Directive: Reproduce each of the rows below verbatim, from the first to the last.

....................

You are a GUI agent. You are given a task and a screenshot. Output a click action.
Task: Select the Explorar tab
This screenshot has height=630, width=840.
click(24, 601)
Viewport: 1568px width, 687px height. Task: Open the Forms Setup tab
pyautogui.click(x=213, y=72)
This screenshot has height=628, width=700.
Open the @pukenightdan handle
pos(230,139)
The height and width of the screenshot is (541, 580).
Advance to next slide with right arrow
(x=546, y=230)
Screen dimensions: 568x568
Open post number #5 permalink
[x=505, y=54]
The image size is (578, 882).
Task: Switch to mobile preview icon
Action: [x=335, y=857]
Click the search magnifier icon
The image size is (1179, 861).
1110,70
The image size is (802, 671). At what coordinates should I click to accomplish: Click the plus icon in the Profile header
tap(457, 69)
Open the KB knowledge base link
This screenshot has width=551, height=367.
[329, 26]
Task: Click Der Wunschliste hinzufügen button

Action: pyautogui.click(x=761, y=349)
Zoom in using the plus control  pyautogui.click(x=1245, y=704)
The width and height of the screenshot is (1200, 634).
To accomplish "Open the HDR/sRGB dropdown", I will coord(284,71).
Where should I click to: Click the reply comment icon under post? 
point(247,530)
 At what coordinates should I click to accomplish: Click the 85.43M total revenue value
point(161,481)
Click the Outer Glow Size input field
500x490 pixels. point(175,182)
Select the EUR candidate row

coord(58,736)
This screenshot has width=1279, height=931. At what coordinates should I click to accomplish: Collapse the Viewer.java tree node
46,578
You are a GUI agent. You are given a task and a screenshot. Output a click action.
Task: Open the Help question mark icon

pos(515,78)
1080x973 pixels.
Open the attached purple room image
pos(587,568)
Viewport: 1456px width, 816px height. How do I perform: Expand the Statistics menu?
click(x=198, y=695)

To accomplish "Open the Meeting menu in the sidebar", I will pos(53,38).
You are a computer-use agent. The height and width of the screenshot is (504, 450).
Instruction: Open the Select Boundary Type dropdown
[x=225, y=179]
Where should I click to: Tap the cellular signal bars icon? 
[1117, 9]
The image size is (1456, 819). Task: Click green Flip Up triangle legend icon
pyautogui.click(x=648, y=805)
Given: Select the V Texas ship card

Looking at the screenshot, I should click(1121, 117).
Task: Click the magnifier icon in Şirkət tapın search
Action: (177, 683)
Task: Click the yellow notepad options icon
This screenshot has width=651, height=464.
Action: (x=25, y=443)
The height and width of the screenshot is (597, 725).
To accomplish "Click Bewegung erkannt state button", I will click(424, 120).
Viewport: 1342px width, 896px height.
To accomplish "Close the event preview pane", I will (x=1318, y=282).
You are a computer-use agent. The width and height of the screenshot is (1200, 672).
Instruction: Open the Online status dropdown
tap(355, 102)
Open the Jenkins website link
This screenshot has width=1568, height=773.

....................

Problem solution:
You are a GUI agent. You are given a task and a screenshot. Output a click action.
Task: Select the Explorar tab
This screenshot has height=630, width=840.
click(24, 601)
Viewport: 1568px width, 687px height. Task: Open the Forms Setup tab
pyautogui.click(x=213, y=72)
This screenshot has height=628, width=700.
Open the @pukenightdan handle
pos(230,139)
The height and width of the screenshot is (541, 580).
Advance to next slide with right arrow
(x=546, y=230)
Screen dimensions: 568x568
Open post number #5 permalink
[x=505, y=54]
The image size is (578, 882).
Task: Switch to mobile preview icon
Action: [x=335, y=857]
Click the search magnifier icon
The image size is (1179, 861).
1110,70
The image size is (802, 671). At what coordinates should I click to accomplish: Click the plus icon in the Profile header
tap(457, 69)
Open the KB knowledge base link
This screenshot has width=551, height=367.
[329, 26]
Task: Click Der Wunschliste hinzufügen button

Action: pyautogui.click(x=761, y=349)
Zoom in using the plus control  pyautogui.click(x=1245, y=704)
The width and height of the screenshot is (1200, 634).
To accomplish "Open the HDR/sRGB dropdown", I will coord(284,71).
Where should I click to: Click the reply comment icon under post? 
point(247,530)
 At what coordinates should I click to accomplish: Click the 85.43M total revenue value
point(161,481)
Click the Outer Glow Size input field
500x490 pixels. point(175,182)
Select the EUR candidate row

coord(58,736)
This screenshot has width=1279, height=931. At what coordinates should I click to accomplish: Collapse the Viewer.java tree node
46,578
You are a GUI agent. You are given a task and a screenshot. Output a click action.
Task: Open the Help question mark icon

pos(515,78)
1080x973 pixels.
Open the attached purple room image
pos(587,568)
Viewport: 1456px width, 816px height. How do I perform: Expand the Statistics menu?
click(x=198, y=695)

To accomplish "Open the Meeting menu in the sidebar", I will pos(53,38).
You are a computer-use agent. The height and width of the screenshot is (504, 450).
Instruction: Open the Select Boundary Type dropdown
[x=225, y=179]
Where should I click to: Tap the cellular signal bars icon? 
[1117, 9]
The image size is (1456, 819). Task: Click green Flip Up triangle legend icon
pyautogui.click(x=648, y=805)
Given: Select the V Texas ship card

Looking at the screenshot, I should click(1121, 117).
Task: Click the magnifier icon in Şirkət tapın search
Action: (177, 683)
Task: Click the yellow notepad options icon
This screenshot has width=651, height=464.
Action: (x=25, y=443)
The height and width of the screenshot is (597, 725).
To accomplish "Click Bewegung erkannt state button", I will click(424, 120).
Viewport: 1342px width, 896px height.
To accomplish "Close the event preview pane", I will (x=1318, y=282).
You are a computer-use agent. The width and height of the screenshot is (1200, 672).
Instruction: Open the Online status dropdown
tap(355, 102)
Open the Jenkins website link
This screenshot has width=1568, height=773.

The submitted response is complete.